Quebec Legislature grounds in Quebec City.
The Quebec report splits its recommendations between improving palliative care and informing the public about their rights and options related to end-of-life decision making; and legalizing euthanasia. The recommendations related to palliative care are positive, but in reality they are “window dressing” in the face of an immediate demand to legalize euthanasia.
The recommendations made to improve palliative care are similar to those made by previous parliamentary committees. Quebec has failed to implement those recommendations to date leaving many without adequate care at the end of life. Given current budget pressures in Quebec, there is no reason to believe that these recommendations will be implemented.
Legalizing euthanasia before first improving palliative and end-of-life care means that Quebecers cannot claim that euthanasia will be “freely chosen” because they are denied access to essential end-of-life care.

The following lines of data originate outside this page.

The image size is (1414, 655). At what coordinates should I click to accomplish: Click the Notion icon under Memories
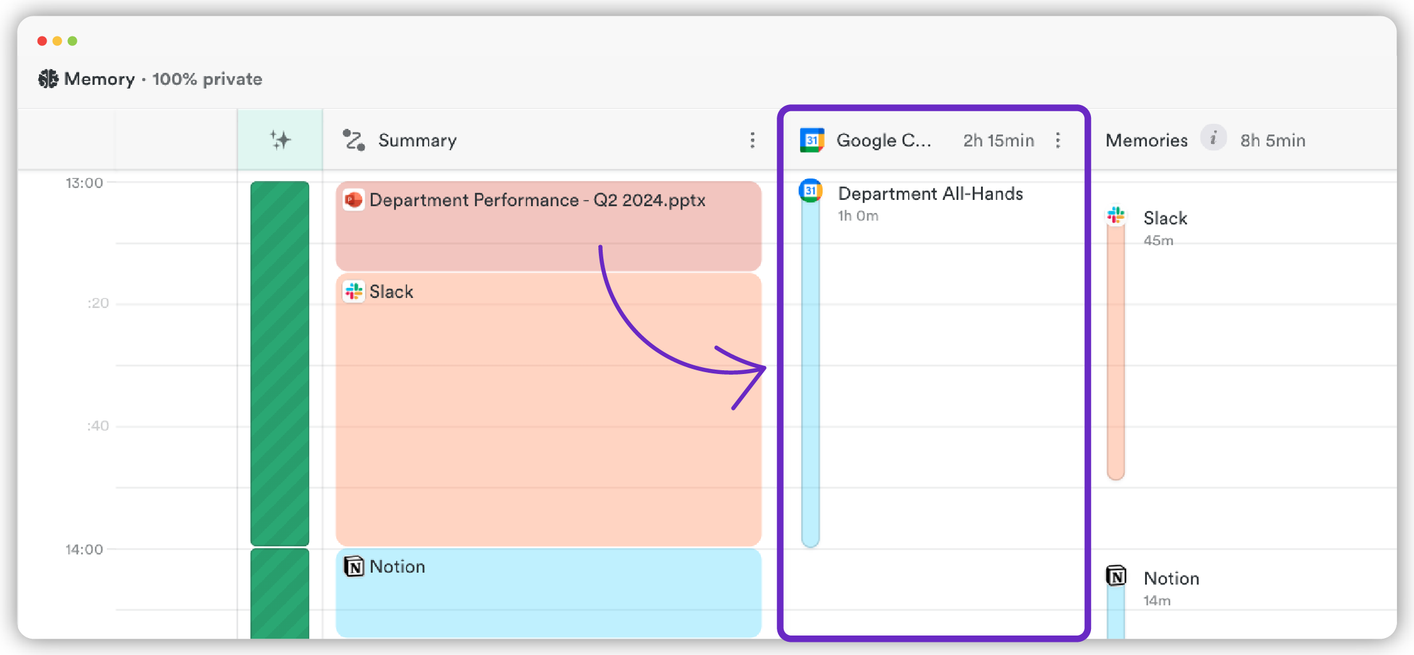tap(1116, 576)
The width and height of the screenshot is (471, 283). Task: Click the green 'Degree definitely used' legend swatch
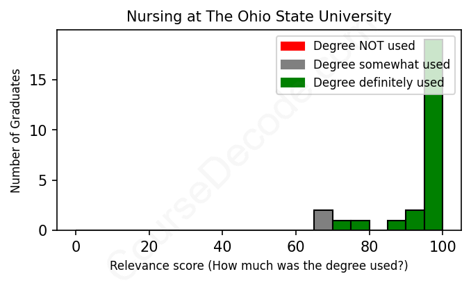click(x=292, y=83)
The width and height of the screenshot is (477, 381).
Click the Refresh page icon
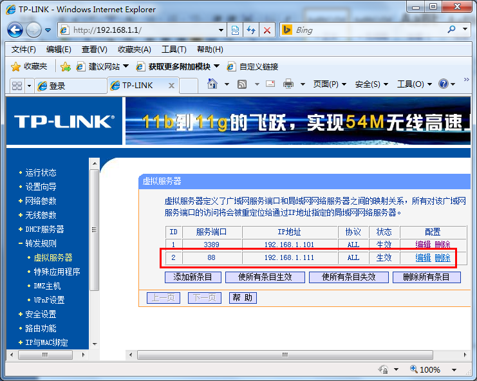[251, 30]
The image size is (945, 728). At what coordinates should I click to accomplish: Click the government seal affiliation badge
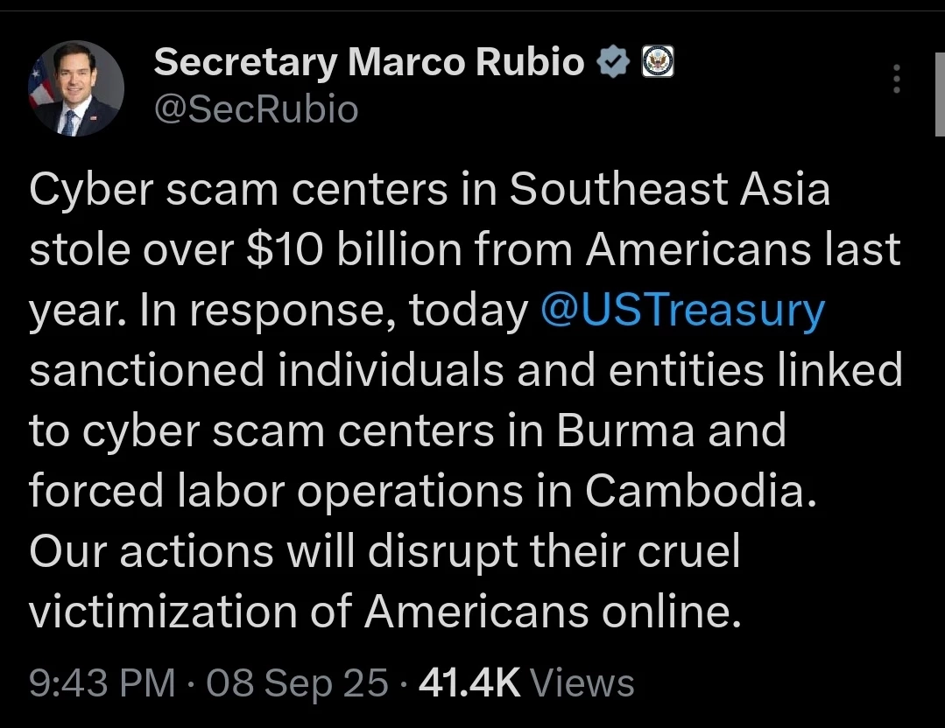coord(658,62)
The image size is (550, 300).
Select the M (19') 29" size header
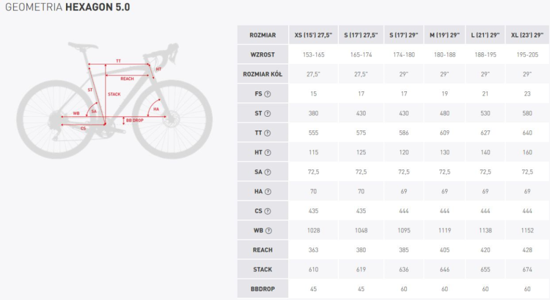pos(444,35)
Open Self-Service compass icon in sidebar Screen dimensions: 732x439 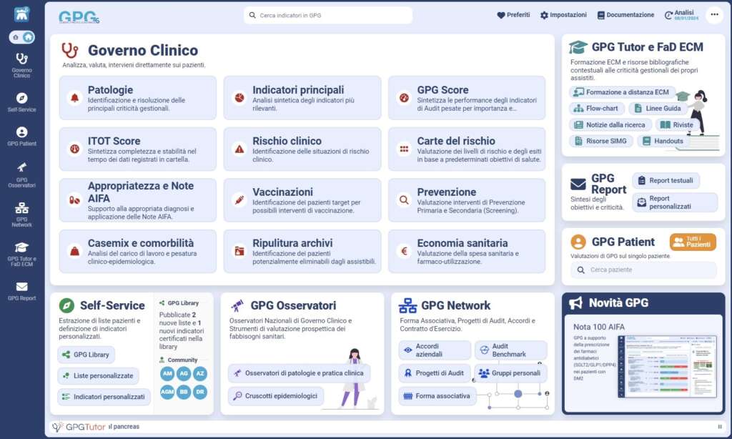click(x=21, y=99)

The Quebec committee claims to be responding to changes in social values in Quebec and yet they ignore the fact that the majority of the 271 briefs that were presented before the committee were opposed to euthanasia and assisted suicide.
The suggestion that measures such as those in place in the Netherlands or Belgium can protect vulnerable people from abuse is contradicted by the factual record:
A study published in the Canadian Medical Association Journal (May 2010) found that 32 per cent of the euthanasia deaths in the Flanders region of Belgium were done without request nor consent;
A study published in the British Medical Journal (October 2010) found that only 52.8 per cent of the euthanasia deaths in the Flanders region of Belgium were reported;
The five year study of euthanasia in the Netherlands that was published in the New England Journal of Medicine (May 2007) found that there were 550 deaths without request or consent in the Netherlands in 2005 and approximately 20 per cent of all euthanasia deaths were not reported. The first report from the Netherlands (Remmelink Report in 1991) indicated that there were 1040 deaths without request or consent.
The Quebec committee ignored a study written by Orville Endicott for the Ontario Bar Association (“Law for Future Fund and the Council of Canadians with Disabilities” in 2003) determining that safeguards would not protect vulnerable people from euthanasia and assisted suicide.
The recommendations of the Quebec committee are contrary to the view and ethics of nearly every medical association in Canada and around the world. The report recommends a radical reformation of the doctor/patient relationship.
The Euthanasia Prevention Coalition supports improved palliative and end-of-life care. EPC opposes legalization of euthanasia, particularly when Quebecers and vulnerable Canadians lack proper access to essential end-of-life health care which deprives them of meaningful choice.
Alex Schadenberg is executive director of the Euthanasia Prevention Coaltion. This is adapted from a statement released by the EPC on March 22.